Rows for locating visible targets
******

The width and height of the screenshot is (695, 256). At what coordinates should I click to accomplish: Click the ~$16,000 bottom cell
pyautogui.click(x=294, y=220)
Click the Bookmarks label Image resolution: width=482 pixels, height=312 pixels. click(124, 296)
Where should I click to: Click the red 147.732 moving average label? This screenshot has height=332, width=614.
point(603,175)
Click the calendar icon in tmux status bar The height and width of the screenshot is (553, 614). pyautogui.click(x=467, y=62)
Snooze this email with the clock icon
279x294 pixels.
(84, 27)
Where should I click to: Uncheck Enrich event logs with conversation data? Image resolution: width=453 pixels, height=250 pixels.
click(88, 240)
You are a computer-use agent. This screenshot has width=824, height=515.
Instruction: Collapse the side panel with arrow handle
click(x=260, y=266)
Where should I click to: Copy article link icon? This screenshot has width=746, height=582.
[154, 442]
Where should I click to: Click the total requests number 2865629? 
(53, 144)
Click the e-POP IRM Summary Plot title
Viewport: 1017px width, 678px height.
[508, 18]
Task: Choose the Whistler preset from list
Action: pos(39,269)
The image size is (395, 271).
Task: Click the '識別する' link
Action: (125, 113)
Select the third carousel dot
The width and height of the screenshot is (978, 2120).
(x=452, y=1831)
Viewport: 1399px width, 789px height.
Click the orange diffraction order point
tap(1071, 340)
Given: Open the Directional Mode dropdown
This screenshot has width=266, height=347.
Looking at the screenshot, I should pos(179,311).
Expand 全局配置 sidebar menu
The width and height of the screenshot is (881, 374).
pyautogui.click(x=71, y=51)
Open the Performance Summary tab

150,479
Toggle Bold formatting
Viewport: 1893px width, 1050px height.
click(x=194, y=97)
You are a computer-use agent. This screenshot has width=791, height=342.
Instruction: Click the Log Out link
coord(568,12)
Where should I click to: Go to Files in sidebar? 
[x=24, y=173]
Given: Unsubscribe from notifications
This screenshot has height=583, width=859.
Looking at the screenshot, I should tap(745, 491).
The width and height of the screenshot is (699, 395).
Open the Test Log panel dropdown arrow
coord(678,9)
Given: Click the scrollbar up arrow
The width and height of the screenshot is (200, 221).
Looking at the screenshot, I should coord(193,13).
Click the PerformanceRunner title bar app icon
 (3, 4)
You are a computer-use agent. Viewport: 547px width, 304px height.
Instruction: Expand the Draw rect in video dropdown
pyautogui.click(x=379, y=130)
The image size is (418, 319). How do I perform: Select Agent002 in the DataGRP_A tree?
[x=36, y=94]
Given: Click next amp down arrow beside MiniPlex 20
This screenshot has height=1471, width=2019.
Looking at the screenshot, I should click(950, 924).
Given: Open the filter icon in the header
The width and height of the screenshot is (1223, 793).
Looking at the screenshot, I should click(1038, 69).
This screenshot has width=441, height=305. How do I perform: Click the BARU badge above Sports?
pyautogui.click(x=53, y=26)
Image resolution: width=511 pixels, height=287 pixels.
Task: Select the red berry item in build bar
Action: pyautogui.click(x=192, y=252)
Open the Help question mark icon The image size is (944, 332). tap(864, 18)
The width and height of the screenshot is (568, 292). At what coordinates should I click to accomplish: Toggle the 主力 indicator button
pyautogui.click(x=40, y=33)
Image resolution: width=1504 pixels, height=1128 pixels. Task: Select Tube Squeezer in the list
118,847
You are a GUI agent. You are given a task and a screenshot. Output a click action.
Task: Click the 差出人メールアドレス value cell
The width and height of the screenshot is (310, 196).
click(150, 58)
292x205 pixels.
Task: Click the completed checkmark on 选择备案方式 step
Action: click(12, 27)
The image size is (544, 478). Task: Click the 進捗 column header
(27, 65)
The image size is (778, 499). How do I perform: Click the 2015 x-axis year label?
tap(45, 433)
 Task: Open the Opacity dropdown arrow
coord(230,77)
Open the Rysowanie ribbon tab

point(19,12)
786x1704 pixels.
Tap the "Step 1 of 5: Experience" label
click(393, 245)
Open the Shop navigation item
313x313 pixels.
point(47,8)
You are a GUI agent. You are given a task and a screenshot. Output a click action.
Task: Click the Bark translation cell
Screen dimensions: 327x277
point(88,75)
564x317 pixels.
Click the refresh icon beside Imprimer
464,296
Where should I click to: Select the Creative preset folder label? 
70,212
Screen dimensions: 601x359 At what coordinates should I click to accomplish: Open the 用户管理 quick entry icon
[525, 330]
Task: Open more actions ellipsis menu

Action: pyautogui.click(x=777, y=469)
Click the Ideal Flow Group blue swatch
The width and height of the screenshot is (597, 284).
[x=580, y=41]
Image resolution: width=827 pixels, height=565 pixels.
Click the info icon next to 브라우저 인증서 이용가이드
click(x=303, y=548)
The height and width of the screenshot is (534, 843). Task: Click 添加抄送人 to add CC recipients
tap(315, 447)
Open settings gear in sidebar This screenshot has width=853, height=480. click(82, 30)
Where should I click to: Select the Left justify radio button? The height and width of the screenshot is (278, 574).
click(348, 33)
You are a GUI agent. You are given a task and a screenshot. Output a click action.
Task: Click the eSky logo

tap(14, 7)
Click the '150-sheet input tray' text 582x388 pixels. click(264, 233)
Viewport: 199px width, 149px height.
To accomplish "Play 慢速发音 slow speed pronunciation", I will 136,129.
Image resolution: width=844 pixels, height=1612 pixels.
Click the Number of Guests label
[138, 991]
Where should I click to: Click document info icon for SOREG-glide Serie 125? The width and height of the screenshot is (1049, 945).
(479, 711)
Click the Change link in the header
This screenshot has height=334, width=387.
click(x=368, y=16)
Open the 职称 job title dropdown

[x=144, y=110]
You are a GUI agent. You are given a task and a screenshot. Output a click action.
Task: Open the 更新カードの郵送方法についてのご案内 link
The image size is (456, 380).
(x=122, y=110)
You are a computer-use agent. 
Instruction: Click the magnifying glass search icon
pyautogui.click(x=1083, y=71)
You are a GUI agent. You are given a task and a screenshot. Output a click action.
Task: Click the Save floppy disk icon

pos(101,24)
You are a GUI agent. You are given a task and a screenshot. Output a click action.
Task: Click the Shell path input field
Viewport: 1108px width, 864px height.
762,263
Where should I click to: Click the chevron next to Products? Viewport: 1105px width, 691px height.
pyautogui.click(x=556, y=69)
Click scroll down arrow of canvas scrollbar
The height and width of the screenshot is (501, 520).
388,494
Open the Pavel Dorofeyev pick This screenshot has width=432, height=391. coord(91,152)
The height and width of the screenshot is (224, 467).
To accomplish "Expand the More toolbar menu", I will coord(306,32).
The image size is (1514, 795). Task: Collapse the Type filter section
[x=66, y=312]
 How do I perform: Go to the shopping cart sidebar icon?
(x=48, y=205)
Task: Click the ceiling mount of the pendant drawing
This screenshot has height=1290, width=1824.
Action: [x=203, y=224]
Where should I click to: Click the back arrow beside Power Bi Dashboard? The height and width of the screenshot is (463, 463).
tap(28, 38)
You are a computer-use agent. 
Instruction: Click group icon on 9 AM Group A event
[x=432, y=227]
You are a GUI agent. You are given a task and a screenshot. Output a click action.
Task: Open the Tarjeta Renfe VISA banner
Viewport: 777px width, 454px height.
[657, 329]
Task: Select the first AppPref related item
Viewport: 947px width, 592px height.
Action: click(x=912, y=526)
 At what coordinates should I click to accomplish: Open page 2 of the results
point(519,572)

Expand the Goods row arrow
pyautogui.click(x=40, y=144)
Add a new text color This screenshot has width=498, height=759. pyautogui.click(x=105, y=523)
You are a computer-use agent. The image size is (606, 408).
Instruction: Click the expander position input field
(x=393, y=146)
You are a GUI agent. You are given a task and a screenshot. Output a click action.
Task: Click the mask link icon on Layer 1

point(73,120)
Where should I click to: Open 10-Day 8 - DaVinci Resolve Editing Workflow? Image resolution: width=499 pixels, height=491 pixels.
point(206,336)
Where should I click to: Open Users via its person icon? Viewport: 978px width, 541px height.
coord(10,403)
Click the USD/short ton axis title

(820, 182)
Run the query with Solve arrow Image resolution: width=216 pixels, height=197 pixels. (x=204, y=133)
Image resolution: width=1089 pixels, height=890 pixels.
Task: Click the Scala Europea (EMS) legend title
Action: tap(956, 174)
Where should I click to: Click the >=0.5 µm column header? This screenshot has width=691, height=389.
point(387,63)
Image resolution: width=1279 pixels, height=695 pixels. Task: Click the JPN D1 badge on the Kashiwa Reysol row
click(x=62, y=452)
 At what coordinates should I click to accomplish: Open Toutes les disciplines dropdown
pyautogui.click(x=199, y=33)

******

--- WORK TO BE COMPLETED ---
Repeat the rows verbatim, starting with the line containing "At what coordinates should I click to accomplish: Open Toutes" and continuing through the last line of the rows.

--- ANSWER TO THE TASK ---
 At what coordinates should I click to accomplish: Open Toutes les disciplines dropdown
pyautogui.click(x=199, y=33)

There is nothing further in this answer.